■ **Requirement**: Copy out the entries below, putting "Where do I click to" in place of each "Where should I click to" and leaving everything else as it is.

■ **Records of locating words and elements**:
:::
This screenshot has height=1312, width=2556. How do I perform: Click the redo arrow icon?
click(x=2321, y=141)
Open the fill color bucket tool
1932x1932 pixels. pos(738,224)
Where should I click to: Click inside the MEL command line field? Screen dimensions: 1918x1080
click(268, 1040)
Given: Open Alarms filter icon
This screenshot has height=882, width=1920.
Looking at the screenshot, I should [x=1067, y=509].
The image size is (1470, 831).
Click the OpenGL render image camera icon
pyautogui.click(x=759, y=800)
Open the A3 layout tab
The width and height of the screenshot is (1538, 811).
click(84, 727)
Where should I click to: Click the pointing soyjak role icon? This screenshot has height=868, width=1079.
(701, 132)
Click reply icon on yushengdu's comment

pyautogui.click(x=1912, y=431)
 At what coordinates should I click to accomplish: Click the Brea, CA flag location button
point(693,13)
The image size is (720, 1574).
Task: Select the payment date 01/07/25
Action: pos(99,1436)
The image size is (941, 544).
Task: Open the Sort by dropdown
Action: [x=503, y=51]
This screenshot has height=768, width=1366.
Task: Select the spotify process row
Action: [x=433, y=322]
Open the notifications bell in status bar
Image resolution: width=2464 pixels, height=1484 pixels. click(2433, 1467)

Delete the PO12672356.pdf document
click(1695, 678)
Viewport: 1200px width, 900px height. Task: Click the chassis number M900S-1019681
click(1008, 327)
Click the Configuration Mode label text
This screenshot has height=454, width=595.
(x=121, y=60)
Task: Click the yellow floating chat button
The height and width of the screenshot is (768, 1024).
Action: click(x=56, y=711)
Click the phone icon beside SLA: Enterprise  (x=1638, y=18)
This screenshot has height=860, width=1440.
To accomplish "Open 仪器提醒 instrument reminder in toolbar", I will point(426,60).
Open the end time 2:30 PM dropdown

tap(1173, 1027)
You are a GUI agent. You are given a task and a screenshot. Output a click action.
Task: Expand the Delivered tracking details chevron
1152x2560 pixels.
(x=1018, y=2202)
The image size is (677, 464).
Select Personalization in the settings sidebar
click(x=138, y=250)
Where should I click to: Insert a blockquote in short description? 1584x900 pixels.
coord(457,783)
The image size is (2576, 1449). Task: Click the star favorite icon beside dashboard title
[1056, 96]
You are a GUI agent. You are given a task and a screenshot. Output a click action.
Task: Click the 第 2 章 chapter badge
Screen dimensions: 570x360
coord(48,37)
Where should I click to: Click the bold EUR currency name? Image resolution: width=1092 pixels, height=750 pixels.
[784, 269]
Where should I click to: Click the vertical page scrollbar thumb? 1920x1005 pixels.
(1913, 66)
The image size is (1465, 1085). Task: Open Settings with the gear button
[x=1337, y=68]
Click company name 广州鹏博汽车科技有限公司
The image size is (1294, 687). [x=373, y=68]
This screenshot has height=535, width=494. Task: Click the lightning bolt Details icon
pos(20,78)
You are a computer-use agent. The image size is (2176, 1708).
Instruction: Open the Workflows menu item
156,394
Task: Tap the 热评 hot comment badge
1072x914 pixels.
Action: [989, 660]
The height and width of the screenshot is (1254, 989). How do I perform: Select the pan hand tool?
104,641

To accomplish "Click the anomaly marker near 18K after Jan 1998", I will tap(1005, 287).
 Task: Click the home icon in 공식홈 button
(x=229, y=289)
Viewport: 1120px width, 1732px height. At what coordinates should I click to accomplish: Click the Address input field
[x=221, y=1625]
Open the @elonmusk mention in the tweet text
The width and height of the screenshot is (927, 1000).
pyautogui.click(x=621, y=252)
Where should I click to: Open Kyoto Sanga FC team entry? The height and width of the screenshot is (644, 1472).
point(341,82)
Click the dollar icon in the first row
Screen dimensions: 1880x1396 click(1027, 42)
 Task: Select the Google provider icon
:::
■ **Result**:
This screenshot has height=1312, width=2556. How do I perform: Click the redo arrow icon?
click(x=2321, y=141)
Open the fill color bucket tool
1932x1932 pixels. pos(738,224)
Where do I click to: Click inside the MEL command line field? Screen dimensions: 1918x1080
click(268, 1040)
Given: Open Alarms filter icon
This screenshot has height=882, width=1920.
Looking at the screenshot, I should [x=1067, y=509].
The image size is (1470, 831).
Click the OpenGL render image camera icon
pyautogui.click(x=759, y=800)
Open the A3 layout tab
The width and height of the screenshot is (1538, 811).
click(84, 727)
Where do I click to: Click the pointing soyjak role icon? This screenshot has height=868, width=1079.
(701, 132)
Click reply icon on yushengdu's comment

pyautogui.click(x=1912, y=431)
 At what coordinates should I click to accomplish: Click the Brea, CA flag location button
point(693,13)
The image size is (720, 1574).
Task: Select the payment date 01/07/25
Action: pos(99,1436)
The image size is (941, 544).
Task: Open the Sort by dropdown
Action: [x=503, y=51]
This screenshot has height=768, width=1366.
Task: Select the spotify process row
Action: [x=433, y=322]
Open the notifications bell in status bar
Image resolution: width=2464 pixels, height=1484 pixels. click(2433, 1467)

Delete the PO12672356.pdf document
click(1695, 678)
Viewport: 1200px width, 900px height. Task: Click the chassis number M900S-1019681
click(1008, 327)
Click the Configuration Mode label text
This screenshot has height=454, width=595.
(x=121, y=60)
Task: Click the yellow floating chat button
The height and width of the screenshot is (768, 1024).
Action: click(x=56, y=711)
Click the phone icon beside SLA: Enterprise  (x=1638, y=18)
This screenshot has height=860, width=1440.
To accomplish "Open 仪器提醒 instrument reminder in toolbar", I will point(426,60).
Open the end time 2:30 PM dropdown

tap(1173, 1027)
You are a GUI agent. You are given a task and a screenshot. Output a click action.
Task: Expand the Delivered tracking details chevron
1152x2560 pixels.
(x=1018, y=2202)
The image size is (677, 464).
Select Personalization in the settings sidebar
click(x=138, y=250)
Where do I click to: Insert a blockquote in short description? 1584x900 pixels.
coord(457,783)
The image size is (2576, 1449). Task: Click the star favorite icon beside dashboard title
[1056, 96]
You are a GUI agent. You are given a task and a screenshot. Output a click action.
Task: Click the 第 2 章 chapter badge
Screen dimensions: 570x360
coord(48,37)
Where do I click to: Click the bold EUR currency name? Image resolution: width=1092 pixels, height=750 pixels.
[784, 269]
Where do I click to: Click the vertical page scrollbar thumb? 1920x1005 pixels.
(1913, 66)
The image size is (1465, 1085). Task: Open Settings with the gear button
[x=1337, y=68]
Click company name 广州鹏博汽车科技有限公司
The image size is (1294, 687). [x=373, y=68]
This screenshot has height=535, width=494. Task: Click the lightning bolt Details icon
pos(20,78)
You are a computer-use agent. The image size is (2176, 1708).
Instruction: Open the Workflows menu item
156,394
Task: Tap the 热评 hot comment badge
1072x914 pixels.
Action: [989, 660]
The height and width of the screenshot is (1254, 989). How do I perform: Select the pan hand tool?
104,641

To accomplish "Click the anomaly marker near 18K after Jan 1998", I will tap(1005, 287).
 Task: Click the home icon in 공식홈 button
(x=229, y=289)
Viewport: 1120px width, 1732px height. At what coordinates should I click to accomplish: Click the Address input field
[x=221, y=1625]
Open the @elonmusk mention in the tweet text
The width and height of the screenshot is (927, 1000).
pyautogui.click(x=621, y=252)
Where do I click to: Open Kyoto Sanga FC team entry? The height and width of the screenshot is (644, 1472).
point(341,82)
Click the dollar icon in the first row
Screen dimensions: 1880x1396 click(1027, 42)
 Task: Select the Google provider icon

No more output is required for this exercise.